Mel Gibson’s return to the directors chair is very much a film of two halves. The first introduces us to Doss, a young Seventh-day Adventist Christian who becomes compelled to enlist in the Army despite the reservations of his family and fiance. After signing up and starting his training, Doss’s beliefs and reluctance to carry a rifle lead him into an unwanted conflict of interests with his commanding officers. It’s this part before battle feels and looks like a glossy formulaic set up exploring faith and ideals. In this time Doss’s actions leave him as an outcast to the unit, with his CO’s looking to discharge him from the army by any means necessary. This we’ve all seen before. Just this time where the man goes against the system defending something he has done, Doss is defending his beliefs and his right to exercise them whilst fulfilling his personal obligation to serve his country. In all honesty it’s nothing to write home about, but Andrew Garfield’s stellar gentle performance and Hugo Weaving’s support carries us through the opening of the film. But come the dawn of battle, Hacksaw Ridge evolves into a raging cinematic extravaganza.
Mel Gibson has an unflinching way of depicting war and the gruesome opening battle at the top of the Maeda Escarpment embodies it entirely. As the soldiers finally ascend the ridge the bountiful colour of rural life found during the opening of the film is overcome with dirt and death. The chaos of war and unrelenting nature of the conflict is captured with precision, Gibson demonstrating he still retains a profound punch behind the lens. On the one hand this heart racing action soaked in the bloody grit of war is riveting cinema, but on the other is a much needed sobering reminder of the extremity of warfare.
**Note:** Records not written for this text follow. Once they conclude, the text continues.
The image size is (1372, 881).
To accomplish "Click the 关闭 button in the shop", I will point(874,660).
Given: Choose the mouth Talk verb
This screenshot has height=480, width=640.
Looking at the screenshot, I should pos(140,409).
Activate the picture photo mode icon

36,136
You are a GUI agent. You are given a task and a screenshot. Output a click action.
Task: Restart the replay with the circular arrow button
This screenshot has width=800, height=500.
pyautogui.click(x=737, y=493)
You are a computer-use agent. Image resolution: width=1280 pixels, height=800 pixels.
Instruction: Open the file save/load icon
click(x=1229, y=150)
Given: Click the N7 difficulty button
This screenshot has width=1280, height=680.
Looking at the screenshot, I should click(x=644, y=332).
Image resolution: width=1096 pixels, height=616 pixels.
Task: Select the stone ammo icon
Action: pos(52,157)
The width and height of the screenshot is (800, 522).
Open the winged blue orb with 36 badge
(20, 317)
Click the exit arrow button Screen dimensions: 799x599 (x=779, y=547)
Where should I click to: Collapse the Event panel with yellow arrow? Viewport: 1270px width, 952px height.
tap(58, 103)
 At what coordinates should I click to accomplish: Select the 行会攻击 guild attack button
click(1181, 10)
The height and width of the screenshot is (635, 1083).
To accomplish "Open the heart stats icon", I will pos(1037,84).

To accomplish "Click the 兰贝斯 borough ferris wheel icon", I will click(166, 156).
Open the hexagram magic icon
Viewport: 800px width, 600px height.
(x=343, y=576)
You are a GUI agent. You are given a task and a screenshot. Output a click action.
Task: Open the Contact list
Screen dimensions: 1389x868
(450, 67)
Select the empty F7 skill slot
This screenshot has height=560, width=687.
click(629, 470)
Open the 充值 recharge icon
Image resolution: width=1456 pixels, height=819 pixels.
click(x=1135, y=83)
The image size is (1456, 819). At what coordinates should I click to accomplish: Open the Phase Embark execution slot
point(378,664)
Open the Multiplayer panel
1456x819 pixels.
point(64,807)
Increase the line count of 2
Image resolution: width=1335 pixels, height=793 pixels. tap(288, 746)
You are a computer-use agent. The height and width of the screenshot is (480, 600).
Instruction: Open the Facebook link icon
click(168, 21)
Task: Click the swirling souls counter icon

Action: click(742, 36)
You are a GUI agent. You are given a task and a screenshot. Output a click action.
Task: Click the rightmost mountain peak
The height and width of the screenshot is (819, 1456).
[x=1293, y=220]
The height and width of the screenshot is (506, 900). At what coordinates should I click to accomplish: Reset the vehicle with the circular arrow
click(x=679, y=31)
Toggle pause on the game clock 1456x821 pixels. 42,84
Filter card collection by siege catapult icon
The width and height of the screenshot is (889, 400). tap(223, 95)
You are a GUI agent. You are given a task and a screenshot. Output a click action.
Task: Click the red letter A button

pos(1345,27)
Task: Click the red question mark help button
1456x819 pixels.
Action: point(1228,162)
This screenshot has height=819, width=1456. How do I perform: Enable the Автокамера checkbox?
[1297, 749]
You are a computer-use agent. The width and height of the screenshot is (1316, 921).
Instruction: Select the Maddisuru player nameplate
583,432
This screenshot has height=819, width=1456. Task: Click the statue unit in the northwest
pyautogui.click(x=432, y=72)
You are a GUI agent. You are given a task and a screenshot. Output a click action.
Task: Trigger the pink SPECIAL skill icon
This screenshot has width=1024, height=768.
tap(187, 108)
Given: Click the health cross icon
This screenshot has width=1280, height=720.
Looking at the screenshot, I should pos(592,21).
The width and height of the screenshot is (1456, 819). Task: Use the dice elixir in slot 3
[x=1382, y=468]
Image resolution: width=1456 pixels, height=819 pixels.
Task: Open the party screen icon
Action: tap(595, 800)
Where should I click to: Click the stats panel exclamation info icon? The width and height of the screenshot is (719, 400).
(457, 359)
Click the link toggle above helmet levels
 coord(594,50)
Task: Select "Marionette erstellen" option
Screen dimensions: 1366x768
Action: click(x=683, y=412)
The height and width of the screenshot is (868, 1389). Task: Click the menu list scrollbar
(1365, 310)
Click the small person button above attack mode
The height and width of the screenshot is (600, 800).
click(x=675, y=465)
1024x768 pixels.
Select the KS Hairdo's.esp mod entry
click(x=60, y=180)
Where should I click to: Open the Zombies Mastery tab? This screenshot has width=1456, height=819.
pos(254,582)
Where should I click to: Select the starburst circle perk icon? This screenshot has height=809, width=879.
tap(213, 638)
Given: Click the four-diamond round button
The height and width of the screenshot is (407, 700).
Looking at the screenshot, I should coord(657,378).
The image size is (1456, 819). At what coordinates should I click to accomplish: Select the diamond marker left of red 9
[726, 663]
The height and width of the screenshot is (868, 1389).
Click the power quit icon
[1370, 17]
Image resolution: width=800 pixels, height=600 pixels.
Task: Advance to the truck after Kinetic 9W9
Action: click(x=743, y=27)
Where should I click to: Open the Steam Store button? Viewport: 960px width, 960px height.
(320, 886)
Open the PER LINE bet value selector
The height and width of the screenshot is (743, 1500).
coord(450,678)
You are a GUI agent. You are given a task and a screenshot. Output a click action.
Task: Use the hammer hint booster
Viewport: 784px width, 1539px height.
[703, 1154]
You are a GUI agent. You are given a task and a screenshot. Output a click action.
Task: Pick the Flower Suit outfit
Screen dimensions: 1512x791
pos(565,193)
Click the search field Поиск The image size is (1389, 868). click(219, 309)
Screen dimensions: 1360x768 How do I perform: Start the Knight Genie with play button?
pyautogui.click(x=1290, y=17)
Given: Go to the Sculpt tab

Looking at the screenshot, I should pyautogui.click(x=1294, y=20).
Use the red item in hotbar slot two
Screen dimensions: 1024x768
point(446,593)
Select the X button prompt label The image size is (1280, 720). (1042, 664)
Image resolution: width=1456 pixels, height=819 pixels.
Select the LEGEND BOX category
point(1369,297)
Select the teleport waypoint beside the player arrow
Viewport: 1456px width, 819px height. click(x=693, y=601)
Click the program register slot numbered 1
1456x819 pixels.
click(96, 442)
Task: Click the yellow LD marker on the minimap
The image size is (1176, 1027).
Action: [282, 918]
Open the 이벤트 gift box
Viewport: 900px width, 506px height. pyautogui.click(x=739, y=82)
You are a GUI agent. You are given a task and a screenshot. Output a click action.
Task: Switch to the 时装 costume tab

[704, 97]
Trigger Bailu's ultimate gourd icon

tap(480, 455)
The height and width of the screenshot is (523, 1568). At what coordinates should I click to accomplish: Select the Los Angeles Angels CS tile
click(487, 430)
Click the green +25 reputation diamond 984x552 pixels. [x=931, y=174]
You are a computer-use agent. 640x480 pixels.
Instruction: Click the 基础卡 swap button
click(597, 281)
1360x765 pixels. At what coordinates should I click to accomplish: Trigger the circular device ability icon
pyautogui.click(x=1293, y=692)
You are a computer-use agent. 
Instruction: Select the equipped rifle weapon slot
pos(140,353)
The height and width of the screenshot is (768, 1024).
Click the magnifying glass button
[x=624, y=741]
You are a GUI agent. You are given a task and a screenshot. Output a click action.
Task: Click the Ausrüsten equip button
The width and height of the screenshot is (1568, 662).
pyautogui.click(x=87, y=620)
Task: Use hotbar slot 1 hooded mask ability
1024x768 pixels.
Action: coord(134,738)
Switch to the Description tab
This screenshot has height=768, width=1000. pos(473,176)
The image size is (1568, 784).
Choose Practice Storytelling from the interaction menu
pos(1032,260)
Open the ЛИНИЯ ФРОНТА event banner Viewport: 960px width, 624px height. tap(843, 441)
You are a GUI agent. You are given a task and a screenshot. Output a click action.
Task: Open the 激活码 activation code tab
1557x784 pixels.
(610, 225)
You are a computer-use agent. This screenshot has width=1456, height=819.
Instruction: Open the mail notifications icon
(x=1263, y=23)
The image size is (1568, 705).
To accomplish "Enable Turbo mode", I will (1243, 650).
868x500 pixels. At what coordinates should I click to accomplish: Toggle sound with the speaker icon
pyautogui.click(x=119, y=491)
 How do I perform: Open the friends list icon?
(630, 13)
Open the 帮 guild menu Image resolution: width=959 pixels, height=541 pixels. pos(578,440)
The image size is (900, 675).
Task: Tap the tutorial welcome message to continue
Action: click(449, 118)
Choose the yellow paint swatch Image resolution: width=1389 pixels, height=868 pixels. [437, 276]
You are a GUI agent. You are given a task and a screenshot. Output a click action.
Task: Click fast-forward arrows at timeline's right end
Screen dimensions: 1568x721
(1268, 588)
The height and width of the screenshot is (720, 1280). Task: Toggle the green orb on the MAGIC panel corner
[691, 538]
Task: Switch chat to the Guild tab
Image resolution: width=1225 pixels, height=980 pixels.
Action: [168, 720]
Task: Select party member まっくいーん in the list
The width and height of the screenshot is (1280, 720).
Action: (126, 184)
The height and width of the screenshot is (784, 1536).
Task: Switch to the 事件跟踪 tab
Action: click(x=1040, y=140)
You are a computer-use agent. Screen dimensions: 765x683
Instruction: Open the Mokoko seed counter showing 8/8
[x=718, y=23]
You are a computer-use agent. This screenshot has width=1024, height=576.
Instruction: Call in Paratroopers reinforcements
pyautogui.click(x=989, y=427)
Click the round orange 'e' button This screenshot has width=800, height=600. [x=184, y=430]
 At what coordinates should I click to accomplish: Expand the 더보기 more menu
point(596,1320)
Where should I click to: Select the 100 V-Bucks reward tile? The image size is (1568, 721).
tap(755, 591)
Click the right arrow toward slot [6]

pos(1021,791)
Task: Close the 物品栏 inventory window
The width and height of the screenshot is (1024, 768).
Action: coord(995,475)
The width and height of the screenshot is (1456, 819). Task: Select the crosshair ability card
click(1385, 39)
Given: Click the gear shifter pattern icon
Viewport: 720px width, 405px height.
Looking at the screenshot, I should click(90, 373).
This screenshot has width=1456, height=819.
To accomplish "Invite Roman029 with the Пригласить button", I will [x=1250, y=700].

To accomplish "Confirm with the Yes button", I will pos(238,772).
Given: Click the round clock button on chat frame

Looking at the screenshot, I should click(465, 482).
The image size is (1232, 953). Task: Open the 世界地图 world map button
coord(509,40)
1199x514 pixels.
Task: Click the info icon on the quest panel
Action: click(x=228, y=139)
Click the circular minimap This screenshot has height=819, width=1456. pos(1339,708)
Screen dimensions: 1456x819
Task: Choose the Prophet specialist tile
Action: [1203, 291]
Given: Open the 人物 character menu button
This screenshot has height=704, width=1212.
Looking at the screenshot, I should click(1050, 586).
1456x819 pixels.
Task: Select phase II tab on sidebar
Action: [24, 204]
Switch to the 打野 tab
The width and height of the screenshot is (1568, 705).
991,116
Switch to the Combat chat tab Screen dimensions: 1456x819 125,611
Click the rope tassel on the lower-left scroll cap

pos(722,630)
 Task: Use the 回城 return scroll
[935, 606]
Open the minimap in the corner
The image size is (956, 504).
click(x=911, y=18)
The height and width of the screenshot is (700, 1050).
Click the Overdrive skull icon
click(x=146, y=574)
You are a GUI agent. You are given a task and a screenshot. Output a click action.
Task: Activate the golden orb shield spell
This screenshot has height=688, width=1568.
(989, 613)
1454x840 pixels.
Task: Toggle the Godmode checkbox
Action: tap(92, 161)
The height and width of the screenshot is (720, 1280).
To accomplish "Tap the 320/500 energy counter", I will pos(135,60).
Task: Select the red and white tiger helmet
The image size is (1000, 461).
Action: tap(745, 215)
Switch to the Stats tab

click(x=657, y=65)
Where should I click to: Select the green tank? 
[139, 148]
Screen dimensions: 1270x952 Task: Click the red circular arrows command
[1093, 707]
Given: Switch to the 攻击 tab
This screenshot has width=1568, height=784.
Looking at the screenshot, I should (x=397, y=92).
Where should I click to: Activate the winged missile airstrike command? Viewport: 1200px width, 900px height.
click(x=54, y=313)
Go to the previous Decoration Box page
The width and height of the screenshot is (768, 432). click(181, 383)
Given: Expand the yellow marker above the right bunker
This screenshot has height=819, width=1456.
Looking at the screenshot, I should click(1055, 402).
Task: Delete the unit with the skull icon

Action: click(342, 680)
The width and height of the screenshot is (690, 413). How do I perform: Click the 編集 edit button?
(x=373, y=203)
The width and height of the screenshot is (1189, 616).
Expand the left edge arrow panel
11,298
Regardless like the chariot race of William Wyler’s Ben-Hur, or the Omaha beach landing in Saving Private Ryan, the scale and execution of this half of the film truly defines a brilliant cinematic experience.
From scenes to sounds Hacksaw Ridge is a old fashioned film about a heroic subject during a harrowing conflict. The set up is formulaic fare, but you can barely criticise what it builds up to. There are interesting themes that go untouched, but if they had it would take away from the remarkable feats of Desmond Doss which this film is a whole hearted celebration of.